Texas Expanding Use of K-12 Electronic Texts
By Donnie Hogan
Texas kindergarten through 12th-grade teachers will soon start using free electronic textbooks, some as early as fall 2010. The move could lead, slowly, toward eliminating mass-marketed hardback textbooks from Texas classrooms.
The Texas Education Agency, which oversees public education in the state, refers to free e-textbooks as “open-source” texts and defines them as interactive, online electronic texts available to students and teachers free of charge. The availability of these materials lets students and teachers use a variety of applications for audio, video, images, graphics and text from any place that has Internet access.
The term is not synonymous with the well-known “open-source” software movement, in which no single person or group holds the rights to the products. Some textbooks remain under copyright, with the rights holder making the text available free with some restrictions on adaptation and re-use.
The Texas Legislature created the program in 2009, and in November the TEA voted to move forward. Scott Hochberg, D-Houston, vice chairman of the Public Education Committee, and Dan Branch, R-Dallas, chairman of the Higher Education Committee, each sponsored a bill. Branch’s bill called for allowing open-source textbooks while Hochberg’s provided for them to pay for them with of state textbook money. Both were signed into law by Governor Rick Perry on June 19, 2009.
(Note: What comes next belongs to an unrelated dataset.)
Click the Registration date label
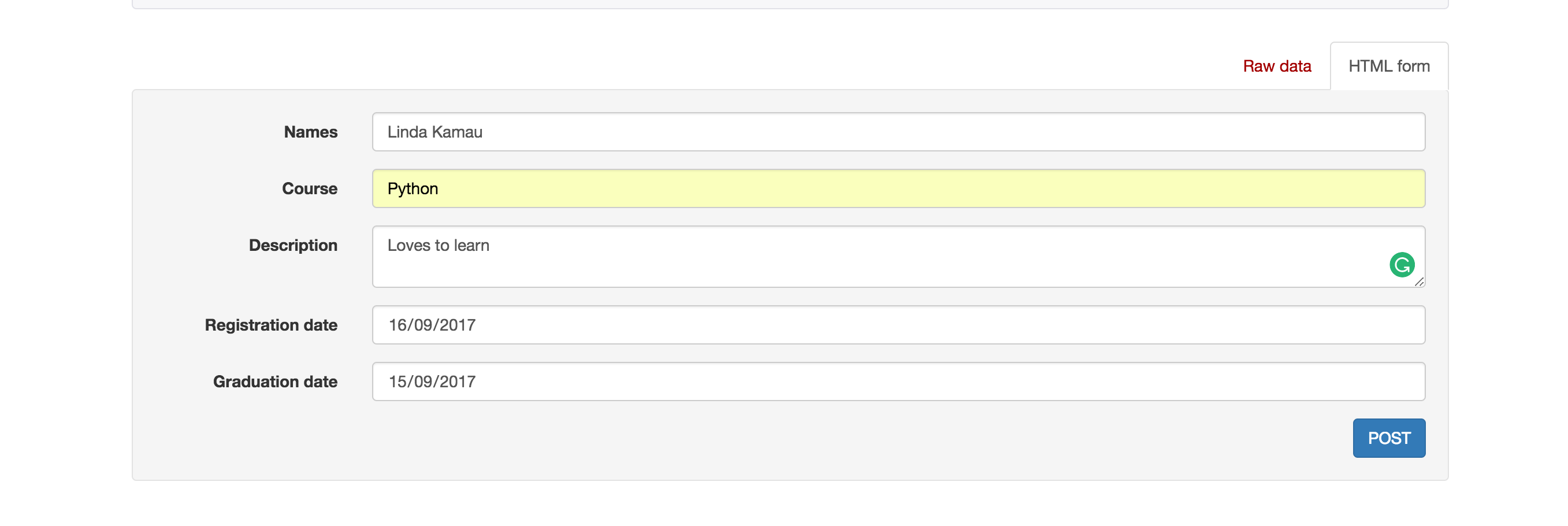pyautogui.click(x=271, y=325)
The TEA is now taking bids from various publishers and online content providers, and that has meant some changes at agency educational content meetings. While the texts are often offered free to students, the e-text providers contract with multiple textbook publishers, extending their reach and expanding familiarity with the texts.
The timing is fortuitous. In the first two weeks of March, 2010, the Texas Board of Education finalized guidelines for Texas history and social studies curricula for the next 10 years. The debate over what to include was contentious for a couple of reasons. First, because conservatives dominate both the state and the Texas Board of Education, critics charge that the curriculum tends to lean to the right ideologically–for example, favoring creationism over evolution or minimizing the roles of minorities in history in favor of Europeans. Second, Texas is home to 4.7 million students, one of the largest textbook markets in the country. That makes the Lone Star State a guidepost for the nation as a rich environment in which to sell books, be they print or electronic.
“Our world has changed,” said Anita Givens of the TEA Instructional Materials Division. “Such meetings once drew only traditional publishers, but we had inquiries from Apple, Dell and several other digital content publishers.”
Traditional publishing giants McGraw-Hill and Pearson Education also submitted bids. Company representatives declined to comment for this article.
Several states, including California and Virginia, have integrated free textbooks into their classrooms starting this year, and the California Education Department announced plans to beef up classroom use and digital media libraries for the future.
Hochberg said he wants Texas to take a bigger step by actually buying the content, which would let the state tailor it to meet its own standards. He said other states are putting glorified PDFs of textbooks online, whereas he plans to make a variety of multimedia materials available to students and teachers.
“I don’t know of any state that is implementing this the way we plan to,” Hochberg said. “It’s not just about putting a book online. It’s about using this as a platform for multisensory learning. I believe most of the best things to come from this we haven’t even thought of yet.”
“Open-source textbooks require costly resources that not all schools have, including computer equipment, adequate bandwidth, and training for teachers and technology support staff,” said Mike White, an analyst for TexasCurriculum.org. Texas Curriculum is an advocacy organization sponsored by the Association of American Publishers, which lobbies lawmakers and educators about available textbooks.
Not all of Texas’s 5 million schoolchildren have online access at home, and some school districts lack the infrastructure to support open-source content, White said. “How do we guarantee all children will have equal access to these materials, particularly those disadvantaged children in low-income school districts?” he said.
Hochberg acknowledges that those problems have to be solved, but he says open-source content can be part of the solution.
The state spent $264 million last year in hardcover textbook replacements, which Hochberg says is about normal. He estimates implementation of open-source textbooks would only cost the state $20 million.
“If we’re spending upwards to $200 million less each school year on hardbacks, we can use that money to start programs to make sure every teacher is trained and every student has Internet access in the classroom and at home,” Hochberg said.
“We want this to be an educational building tool rather than old textbooks sitting on shelves.”